-- START MATERIALS PROVIDED --

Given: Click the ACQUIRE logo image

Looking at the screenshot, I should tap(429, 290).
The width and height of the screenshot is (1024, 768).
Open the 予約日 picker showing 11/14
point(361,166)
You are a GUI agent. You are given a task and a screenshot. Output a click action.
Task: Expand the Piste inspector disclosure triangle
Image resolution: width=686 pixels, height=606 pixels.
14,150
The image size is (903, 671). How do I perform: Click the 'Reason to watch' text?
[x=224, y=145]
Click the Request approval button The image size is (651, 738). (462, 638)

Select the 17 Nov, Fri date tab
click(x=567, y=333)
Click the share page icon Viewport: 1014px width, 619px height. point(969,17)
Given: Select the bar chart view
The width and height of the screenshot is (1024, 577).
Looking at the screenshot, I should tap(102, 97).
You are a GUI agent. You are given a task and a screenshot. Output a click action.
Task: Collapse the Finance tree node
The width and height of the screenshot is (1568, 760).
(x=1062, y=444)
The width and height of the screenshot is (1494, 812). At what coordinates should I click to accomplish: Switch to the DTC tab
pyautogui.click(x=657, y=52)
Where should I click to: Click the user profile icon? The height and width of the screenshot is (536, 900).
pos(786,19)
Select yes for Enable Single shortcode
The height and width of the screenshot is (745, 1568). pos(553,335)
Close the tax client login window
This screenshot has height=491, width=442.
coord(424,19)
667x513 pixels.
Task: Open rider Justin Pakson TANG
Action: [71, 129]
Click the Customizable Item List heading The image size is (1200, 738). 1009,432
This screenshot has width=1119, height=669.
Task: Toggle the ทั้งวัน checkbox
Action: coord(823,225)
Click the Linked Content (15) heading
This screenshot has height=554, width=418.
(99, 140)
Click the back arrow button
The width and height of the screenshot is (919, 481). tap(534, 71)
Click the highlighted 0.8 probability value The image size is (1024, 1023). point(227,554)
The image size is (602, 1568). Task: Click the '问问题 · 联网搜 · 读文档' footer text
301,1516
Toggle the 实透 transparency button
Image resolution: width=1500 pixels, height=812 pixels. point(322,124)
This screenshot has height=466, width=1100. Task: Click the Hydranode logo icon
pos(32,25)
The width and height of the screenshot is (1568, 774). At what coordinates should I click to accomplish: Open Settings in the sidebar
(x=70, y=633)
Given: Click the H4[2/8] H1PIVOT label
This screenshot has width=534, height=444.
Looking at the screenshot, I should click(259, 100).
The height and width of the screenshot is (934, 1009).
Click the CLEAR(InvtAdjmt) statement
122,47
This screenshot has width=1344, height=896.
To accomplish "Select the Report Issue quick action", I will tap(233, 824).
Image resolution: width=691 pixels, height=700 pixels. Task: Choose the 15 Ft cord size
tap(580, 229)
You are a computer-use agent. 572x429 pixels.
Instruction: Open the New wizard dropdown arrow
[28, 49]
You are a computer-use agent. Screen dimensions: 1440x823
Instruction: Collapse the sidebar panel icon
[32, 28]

-- END MATERIALS PROVIDED --

_GIVEN INSTRUCTION:_ Reproduce the listing above in full, swapping "GUI agent" for "screen automation agent" wherever it occurs and leaving every other character as it is.

_EXPECTED OUTPUT:_
Given: Click the ACQUIRE logo image

Looking at the screenshot, I should tap(429, 290).
The width and height of the screenshot is (1024, 768).
Open the 予約日 picker showing 11/14
point(361,166)
You are a screen automation agent. You are given a task and a screenshot. Output a click action.
Task: Expand the Piste inspector disclosure triangle
Image resolution: width=686 pixels, height=606 pixels.
14,150
The image size is (903, 671). How do I perform: Click the 'Reason to watch' text?
[x=224, y=145]
Click the Request approval button The image size is (651, 738). (462, 638)

Select the 17 Nov, Fri date tab
click(x=567, y=333)
Click the share page icon Viewport: 1014px width, 619px height. point(969,17)
Given: Select the bar chart view
The width and height of the screenshot is (1024, 577).
Looking at the screenshot, I should tap(102, 97).
You are a screen automation agent. You are given a task and a screenshot. Output a click action.
Task: Collapse the Finance tree node
The width and height of the screenshot is (1568, 760).
(x=1062, y=444)
The width and height of the screenshot is (1494, 812). At what coordinates should I click to accomplish: Switch to the DTC tab
pyautogui.click(x=657, y=52)
Where should I click to: Click the user profile icon? The height and width of the screenshot is (536, 900).
pos(786,19)
Select yes for Enable Single shortcode
The height and width of the screenshot is (745, 1568). pos(553,335)
Close the tax client login window
This screenshot has height=491, width=442.
coord(424,19)
667x513 pixels.
Task: Open rider Justin Pakson TANG
Action: [71, 129]
Click the Customizable Item List heading The image size is (1200, 738). 1009,432
This screenshot has width=1119, height=669.
Task: Toggle the ทั้งวัน checkbox
Action: coord(823,225)
Click the Linked Content (15) heading
This screenshot has height=554, width=418.
(99, 140)
Click the back arrow button
The width and height of the screenshot is (919, 481). tap(534, 71)
Click the highlighted 0.8 probability value The image size is (1024, 1023). point(227,554)
The image size is (602, 1568). Task: Click the '问问题 · 联网搜 · 读文档' footer text
301,1516
Toggle the 实透 transparency button
Image resolution: width=1500 pixels, height=812 pixels. point(322,124)
This screenshot has height=466, width=1100. Task: Click the Hydranode logo icon
pos(32,25)
The width and height of the screenshot is (1568, 774). At what coordinates should I click to accomplish: Open Settings in the sidebar
(x=70, y=633)
Given: Click the H4[2/8] H1PIVOT label
This screenshot has width=534, height=444.
Looking at the screenshot, I should click(259, 100).
The height and width of the screenshot is (934, 1009).
Click the CLEAR(InvtAdjmt) statement
122,47
This screenshot has width=1344, height=896.
To accomplish "Select the Report Issue quick action", I will tap(233, 824).
Image resolution: width=691 pixels, height=700 pixels. Task: Choose the 15 Ft cord size
tap(580, 229)
You are a computer-use agent. 572x429 pixels.
Instruction: Open the New wizard dropdown arrow
[28, 49]
You are a computer-use agent. Screen dimensions: 1440x823
Instruction: Collapse the sidebar panel icon
[32, 28]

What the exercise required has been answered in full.